(Records from a dataset)
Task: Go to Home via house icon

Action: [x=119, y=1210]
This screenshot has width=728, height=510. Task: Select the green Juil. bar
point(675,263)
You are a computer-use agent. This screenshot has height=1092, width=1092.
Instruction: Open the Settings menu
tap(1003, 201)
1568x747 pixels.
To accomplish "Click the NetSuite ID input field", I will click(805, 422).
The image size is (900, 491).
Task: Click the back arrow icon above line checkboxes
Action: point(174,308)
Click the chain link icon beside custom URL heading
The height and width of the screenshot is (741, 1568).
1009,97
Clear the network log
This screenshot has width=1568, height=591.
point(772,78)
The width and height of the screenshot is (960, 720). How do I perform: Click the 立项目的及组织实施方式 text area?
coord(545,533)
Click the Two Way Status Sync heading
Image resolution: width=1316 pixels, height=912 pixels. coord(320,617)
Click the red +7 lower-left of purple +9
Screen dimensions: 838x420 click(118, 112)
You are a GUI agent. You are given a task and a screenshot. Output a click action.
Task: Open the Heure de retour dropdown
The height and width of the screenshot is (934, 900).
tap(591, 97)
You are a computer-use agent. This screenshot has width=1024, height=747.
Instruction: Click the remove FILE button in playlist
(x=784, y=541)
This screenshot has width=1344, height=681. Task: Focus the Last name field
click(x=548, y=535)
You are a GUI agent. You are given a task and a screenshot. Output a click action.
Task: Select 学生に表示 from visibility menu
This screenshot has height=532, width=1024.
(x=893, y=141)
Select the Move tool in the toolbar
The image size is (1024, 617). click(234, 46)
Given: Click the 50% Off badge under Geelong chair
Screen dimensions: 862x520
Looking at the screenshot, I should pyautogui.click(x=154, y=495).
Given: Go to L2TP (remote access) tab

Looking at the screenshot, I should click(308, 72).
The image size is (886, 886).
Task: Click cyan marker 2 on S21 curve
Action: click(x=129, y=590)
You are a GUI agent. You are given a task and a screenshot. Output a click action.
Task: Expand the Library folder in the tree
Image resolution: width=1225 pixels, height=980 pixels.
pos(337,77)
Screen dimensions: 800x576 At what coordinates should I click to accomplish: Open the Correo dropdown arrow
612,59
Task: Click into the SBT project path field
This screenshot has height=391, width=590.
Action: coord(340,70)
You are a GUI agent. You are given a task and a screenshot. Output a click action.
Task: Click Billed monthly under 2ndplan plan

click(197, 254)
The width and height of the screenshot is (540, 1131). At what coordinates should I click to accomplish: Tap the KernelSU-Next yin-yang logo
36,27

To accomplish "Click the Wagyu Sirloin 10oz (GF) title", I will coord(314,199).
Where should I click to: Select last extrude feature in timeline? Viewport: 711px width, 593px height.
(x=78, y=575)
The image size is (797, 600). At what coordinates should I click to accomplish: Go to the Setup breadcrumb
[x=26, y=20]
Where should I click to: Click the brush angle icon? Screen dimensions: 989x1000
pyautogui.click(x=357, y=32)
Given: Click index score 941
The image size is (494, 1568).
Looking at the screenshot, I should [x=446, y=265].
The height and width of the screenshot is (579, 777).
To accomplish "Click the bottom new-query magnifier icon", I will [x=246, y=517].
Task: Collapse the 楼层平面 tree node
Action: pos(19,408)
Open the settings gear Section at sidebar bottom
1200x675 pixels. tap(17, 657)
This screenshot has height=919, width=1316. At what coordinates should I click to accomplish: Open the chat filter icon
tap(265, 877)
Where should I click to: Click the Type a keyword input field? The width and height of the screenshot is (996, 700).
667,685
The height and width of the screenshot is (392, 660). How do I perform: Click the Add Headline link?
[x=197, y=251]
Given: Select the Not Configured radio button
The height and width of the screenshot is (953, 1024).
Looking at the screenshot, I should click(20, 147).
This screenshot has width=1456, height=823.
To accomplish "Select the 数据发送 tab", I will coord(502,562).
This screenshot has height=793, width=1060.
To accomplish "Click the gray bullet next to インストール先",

WHAT YOU HAVE TO DO: Look through the entries above. Copy each line in which the string "computer" occurs.

RESULT:
You are a computer-use agent. This screenshot has height=1092, width=1092.
You are a computer-use agent. This screenshot has width=1024, height=747.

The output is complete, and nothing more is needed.